[EXCERPTED DATA Boundary: Start]

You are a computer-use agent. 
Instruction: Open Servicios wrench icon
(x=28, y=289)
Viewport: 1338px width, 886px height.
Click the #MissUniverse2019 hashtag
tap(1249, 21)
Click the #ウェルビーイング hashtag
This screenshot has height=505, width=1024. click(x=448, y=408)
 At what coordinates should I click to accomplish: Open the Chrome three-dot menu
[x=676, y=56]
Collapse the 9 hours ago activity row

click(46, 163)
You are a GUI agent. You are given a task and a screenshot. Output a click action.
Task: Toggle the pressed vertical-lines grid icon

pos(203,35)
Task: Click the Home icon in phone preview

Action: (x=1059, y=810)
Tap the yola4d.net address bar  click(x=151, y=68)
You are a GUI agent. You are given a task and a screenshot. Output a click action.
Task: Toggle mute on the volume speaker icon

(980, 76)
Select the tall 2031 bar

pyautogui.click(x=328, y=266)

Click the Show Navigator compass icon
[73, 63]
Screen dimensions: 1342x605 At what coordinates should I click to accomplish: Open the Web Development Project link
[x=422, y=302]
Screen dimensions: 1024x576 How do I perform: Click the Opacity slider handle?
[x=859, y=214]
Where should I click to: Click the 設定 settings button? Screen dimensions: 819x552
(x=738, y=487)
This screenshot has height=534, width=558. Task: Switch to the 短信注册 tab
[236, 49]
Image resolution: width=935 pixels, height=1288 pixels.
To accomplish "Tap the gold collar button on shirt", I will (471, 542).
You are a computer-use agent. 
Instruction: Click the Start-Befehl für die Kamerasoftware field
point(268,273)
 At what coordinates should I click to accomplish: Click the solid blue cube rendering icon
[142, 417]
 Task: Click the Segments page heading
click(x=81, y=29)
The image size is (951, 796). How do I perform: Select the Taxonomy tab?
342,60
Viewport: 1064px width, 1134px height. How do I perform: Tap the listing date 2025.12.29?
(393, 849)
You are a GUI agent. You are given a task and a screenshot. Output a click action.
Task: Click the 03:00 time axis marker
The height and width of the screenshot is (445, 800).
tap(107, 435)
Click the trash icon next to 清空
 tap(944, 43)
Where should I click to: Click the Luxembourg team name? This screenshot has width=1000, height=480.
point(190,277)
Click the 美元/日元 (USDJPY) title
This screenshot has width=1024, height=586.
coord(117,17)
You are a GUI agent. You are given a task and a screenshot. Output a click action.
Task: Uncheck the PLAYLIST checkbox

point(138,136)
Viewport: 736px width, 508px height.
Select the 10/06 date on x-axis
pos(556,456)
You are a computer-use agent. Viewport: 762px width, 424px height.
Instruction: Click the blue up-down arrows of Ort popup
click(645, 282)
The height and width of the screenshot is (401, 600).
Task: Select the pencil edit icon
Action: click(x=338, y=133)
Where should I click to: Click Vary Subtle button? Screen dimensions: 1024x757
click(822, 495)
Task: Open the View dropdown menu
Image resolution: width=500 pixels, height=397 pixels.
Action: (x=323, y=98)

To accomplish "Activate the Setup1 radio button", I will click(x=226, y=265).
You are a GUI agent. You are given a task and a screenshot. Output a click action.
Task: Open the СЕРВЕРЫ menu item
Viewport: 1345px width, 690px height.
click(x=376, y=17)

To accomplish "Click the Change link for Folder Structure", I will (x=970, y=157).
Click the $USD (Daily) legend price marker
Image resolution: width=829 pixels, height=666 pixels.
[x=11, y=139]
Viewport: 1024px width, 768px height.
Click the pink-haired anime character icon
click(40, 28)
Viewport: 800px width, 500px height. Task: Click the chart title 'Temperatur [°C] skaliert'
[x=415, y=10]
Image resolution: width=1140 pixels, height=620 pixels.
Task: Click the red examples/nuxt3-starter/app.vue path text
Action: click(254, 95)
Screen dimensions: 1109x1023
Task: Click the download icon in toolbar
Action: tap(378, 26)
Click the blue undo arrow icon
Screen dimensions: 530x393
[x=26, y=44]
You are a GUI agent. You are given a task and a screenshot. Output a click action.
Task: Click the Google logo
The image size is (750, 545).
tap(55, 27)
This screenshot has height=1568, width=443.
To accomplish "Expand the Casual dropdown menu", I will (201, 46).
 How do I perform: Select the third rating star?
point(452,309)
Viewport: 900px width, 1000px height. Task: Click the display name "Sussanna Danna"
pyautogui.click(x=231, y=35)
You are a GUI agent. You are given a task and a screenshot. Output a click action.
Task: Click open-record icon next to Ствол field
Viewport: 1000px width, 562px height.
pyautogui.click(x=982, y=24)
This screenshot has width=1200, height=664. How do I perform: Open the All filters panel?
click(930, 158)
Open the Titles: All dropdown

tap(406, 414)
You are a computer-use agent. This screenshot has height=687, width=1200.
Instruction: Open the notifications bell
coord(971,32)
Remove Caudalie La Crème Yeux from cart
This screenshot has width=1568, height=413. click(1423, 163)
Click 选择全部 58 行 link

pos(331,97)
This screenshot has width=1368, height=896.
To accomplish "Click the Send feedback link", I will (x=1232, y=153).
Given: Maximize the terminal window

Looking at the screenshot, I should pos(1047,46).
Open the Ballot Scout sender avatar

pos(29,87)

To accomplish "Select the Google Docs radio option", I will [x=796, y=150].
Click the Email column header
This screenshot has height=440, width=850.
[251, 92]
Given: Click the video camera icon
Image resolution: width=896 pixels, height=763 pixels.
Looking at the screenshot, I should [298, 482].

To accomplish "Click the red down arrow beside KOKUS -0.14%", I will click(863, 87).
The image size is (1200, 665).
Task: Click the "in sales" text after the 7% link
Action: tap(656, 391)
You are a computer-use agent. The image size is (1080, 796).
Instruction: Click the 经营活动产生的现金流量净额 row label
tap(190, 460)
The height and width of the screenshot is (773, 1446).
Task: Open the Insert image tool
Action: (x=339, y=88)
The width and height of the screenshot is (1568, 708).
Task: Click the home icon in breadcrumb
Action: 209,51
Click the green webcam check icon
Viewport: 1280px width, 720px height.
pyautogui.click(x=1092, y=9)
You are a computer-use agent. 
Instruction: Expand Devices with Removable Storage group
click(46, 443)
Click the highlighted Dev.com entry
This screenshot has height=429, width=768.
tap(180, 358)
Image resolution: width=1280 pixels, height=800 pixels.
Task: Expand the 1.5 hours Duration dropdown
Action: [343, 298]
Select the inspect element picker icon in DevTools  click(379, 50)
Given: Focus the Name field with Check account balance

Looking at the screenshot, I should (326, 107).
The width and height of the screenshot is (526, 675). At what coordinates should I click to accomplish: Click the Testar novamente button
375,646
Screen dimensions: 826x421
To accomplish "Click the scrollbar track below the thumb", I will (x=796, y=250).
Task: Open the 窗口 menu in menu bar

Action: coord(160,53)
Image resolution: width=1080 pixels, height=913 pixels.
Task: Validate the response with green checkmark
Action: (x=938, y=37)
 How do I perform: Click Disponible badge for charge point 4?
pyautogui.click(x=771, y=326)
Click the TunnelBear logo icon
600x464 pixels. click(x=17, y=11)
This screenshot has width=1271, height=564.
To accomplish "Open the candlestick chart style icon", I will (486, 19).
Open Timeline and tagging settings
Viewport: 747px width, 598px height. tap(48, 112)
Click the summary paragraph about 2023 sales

[EXCERPTED DATA Boundary: End]

### PROBLEM STATEMENT
Write the records out once more, word for word.

### SOLUTION FOR THIS EXERCISE
You are a computer-use agent. 
Instruction: Open Servicios wrench icon
(x=28, y=289)
Viewport: 1338px width, 886px height.
Click the #MissUniverse2019 hashtag
tap(1249, 21)
Click the #ウェルビーイング hashtag
This screenshot has height=505, width=1024. click(x=448, y=408)
 At what coordinates should I click to accomplish: Open the Chrome three-dot menu
[x=676, y=56]
Collapse the 9 hours ago activity row

click(46, 163)
You are a GUI agent. You are given a task and a screenshot. Output a click action.
Task: Toggle the pressed vertical-lines grid icon

pos(203,35)
Task: Click the Home icon in phone preview

Action: (x=1059, y=810)
Tap the yola4d.net address bar  click(x=151, y=68)
You are a GUI agent. You are given a task and a screenshot. Output a click action.
Task: Toggle mute on the volume speaker icon

(980, 76)
Select the tall 2031 bar

pyautogui.click(x=328, y=266)

Click the Show Navigator compass icon
[73, 63]
Screen dimensions: 1342x605 At what coordinates should I click to accomplish: Open the Web Development Project link
[x=422, y=302]
Screen dimensions: 1024x576 How do I perform: Click the Opacity slider handle?
[x=859, y=214]
Where should I click to: Click the 設定 settings button? Screen dimensions: 819x552
(x=738, y=487)
This screenshot has height=534, width=558. Task: Switch to the 短信注册 tab
[236, 49]
Image resolution: width=935 pixels, height=1288 pixels.
To accomplish "Tap the gold collar button on shirt", I will (471, 542).
You are a computer-use agent. 
Instruction: Click the Start-Befehl für die Kamerasoftware field
point(268,273)
 At what coordinates should I click to accomplish: Click the solid blue cube rendering icon
[142, 417]
 Task: Click the Segments page heading
click(x=81, y=29)
The image size is (951, 796). How do I perform: Select the Taxonomy tab?
342,60
Viewport: 1064px width, 1134px height. How do I perform: Tap the listing date 2025.12.29?
(393, 849)
You are a GUI agent. You are given a task and a screenshot. Output a click action.
Task: Click the 03:00 time axis marker
The height and width of the screenshot is (445, 800).
tap(107, 435)
Click the trash icon next to 清空
 tap(944, 43)
Where should I click to: Click the Luxembourg team name? This screenshot has width=1000, height=480.
point(190,277)
Click the 美元/日元 (USDJPY) title
This screenshot has width=1024, height=586.
coord(117,17)
You are a GUI agent. You are given a task and a screenshot. Output a click action.
Task: Uncheck the PLAYLIST checkbox

point(138,136)
Viewport: 736px width, 508px height.
Select the 10/06 date on x-axis
pos(556,456)
You are a computer-use agent. Viewport: 762px width, 424px height.
Instruction: Click the blue up-down arrows of Ort popup
click(645, 282)
The height and width of the screenshot is (401, 600).
Task: Select the pencil edit icon
Action: click(x=338, y=133)
Where should I click to: Click Vary Subtle button? Screen dimensions: 1024x757
click(822, 495)
Task: Open the View dropdown menu
Image resolution: width=500 pixels, height=397 pixels.
Action: (x=323, y=98)

To accomplish "Activate the Setup1 radio button", I will click(x=226, y=265).
You are a GUI agent. You are given a task and a screenshot. Output a click action.
Task: Open the СЕРВЕРЫ menu item
Viewport: 1345px width, 690px height.
click(x=376, y=17)

To accomplish "Click the Change link for Folder Structure", I will (x=970, y=157).
Click the $USD (Daily) legend price marker
Image resolution: width=829 pixels, height=666 pixels.
[x=11, y=139]
Viewport: 1024px width, 768px height.
Click the pink-haired anime character icon
click(40, 28)
Viewport: 800px width, 500px height. Task: Click the chart title 'Temperatur [°C] skaliert'
[x=415, y=10]
Image resolution: width=1140 pixels, height=620 pixels.
Task: Click the red examples/nuxt3-starter/app.vue path text
Action: click(254, 95)
Screen dimensions: 1109x1023
Task: Click the download icon in toolbar
Action: tap(378, 26)
Click the blue undo arrow icon
Screen dimensions: 530x393
[x=26, y=44]
You are a GUI agent. You are given a task and a screenshot. Output a click action.
Task: Click the Google logo
The image size is (750, 545).
tap(55, 27)
This screenshot has height=1568, width=443.
To accomplish "Expand the Casual dropdown menu", I will (201, 46).
 How do I perform: Select the third rating star?
point(452,309)
Viewport: 900px width, 1000px height. Task: Click the display name "Sussanna Danna"
pyautogui.click(x=231, y=35)
You are a GUI agent. You are given a task and a screenshot. Output a click action.
Task: Click open-record icon next to Ствол field
Viewport: 1000px width, 562px height.
pyautogui.click(x=982, y=24)
This screenshot has width=1200, height=664. How do I perform: Open the All filters panel?
click(930, 158)
Open the Titles: All dropdown

tap(406, 414)
You are a computer-use agent. This screenshot has height=687, width=1200.
Instruction: Open the notifications bell
coord(971,32)
Remove Caudalie La Crème Yeux from cart
This screenshot has width=1568, height=413. click(1423, 163)
Click 选择全部 58 行 link

pos(331,97)
This screenshot has width=1368, height=896.
To accomplish "Click the Send feedback link", I will (x=1232, y=153).
Given: Maximize the terminal window

Looking at the screenshot, I should pos(1047,46).
Open the Ballot Scout sender avatar

pos(29,87)

To accomplish "Select the Google Docs radio option", I will [x=796, y=150].
Click the Email column header
This screenshot has height=440, width=850.
[251, 92]
Given: Click the video camera icon
Image resolution: width=896 pixels, height=763 pixels.
Looking at the screenshot, I should [298, 482].

To accomplish "Click the red down arrow beside KOKUS -0.14%", I will click(863, 87).
The image size is (1200, 665).
Task: Click the "in sales" text after the 7% link
Action: tap(656, 391)
You are a computer-use agent. The image size is (1080, 796).
Instruction: Click the 经营活动产生的现金流量净额 row label
tap(190, 460)
The height and width of the screenshot is (773, 1446).
Task: Open the Insert image tool
Action: (x=339, y=88)
The width and height of the screenshot is (1568, 708).
Task: Click the home icon in breadcrumb
Action: 209,51
Click the green webcam check icon
Viewport: 1280px width, 720px height.
pyautogui.click(x=1092, y=9)
You are a computer-use agent. 
Instruction: Expand Devices with Removable Storage group
click(46, 443)
Click the highlighted Dev.com entry
This screenshot has height=429, width=768.
tap(180, 358)
Image resolution: width=1280 pixels, height=800 pixels.
Task: Expand the 1.5 hours Duration dropdown
Action: [343, 298]
Select the inspect element picker icon in DevTools  click(379, 50)
Given: Focus the Name field with Check account balance

Looking at the screenshot, I should (326, 107).
The width and height of the screenshot is (526, 675). At what coordinates should I click to accomplish: Click the Testar novamente button
375,646
Screen dimensions: 826x421
To accomplish "Click the scrollbar track below the thumb", I will (x=796, y=250).
Task: Open the 窗口 menu in menu bar

Action: coord(160,53)
Image resolution: width=1080 pixels, height=913 pixels.
Task: Validate the response with green checkmark
Action: (x=938, y=37)
 How do I perform: Click Disponible badge for charge point 4?
pyautogui.click(x=771, y=326)
Click the TunnelBear logo icon
600x464 pixels. click(x=17, y=11)
This screenshot has width=1271, height=564.
To accomplish "Open the candlestick chart style icon", I will (486, 19).
Open Timeline and tagging settings
Viewport: 747px width, 598px height. tap(48, 112)
Click the summary paragraph about 2023 sales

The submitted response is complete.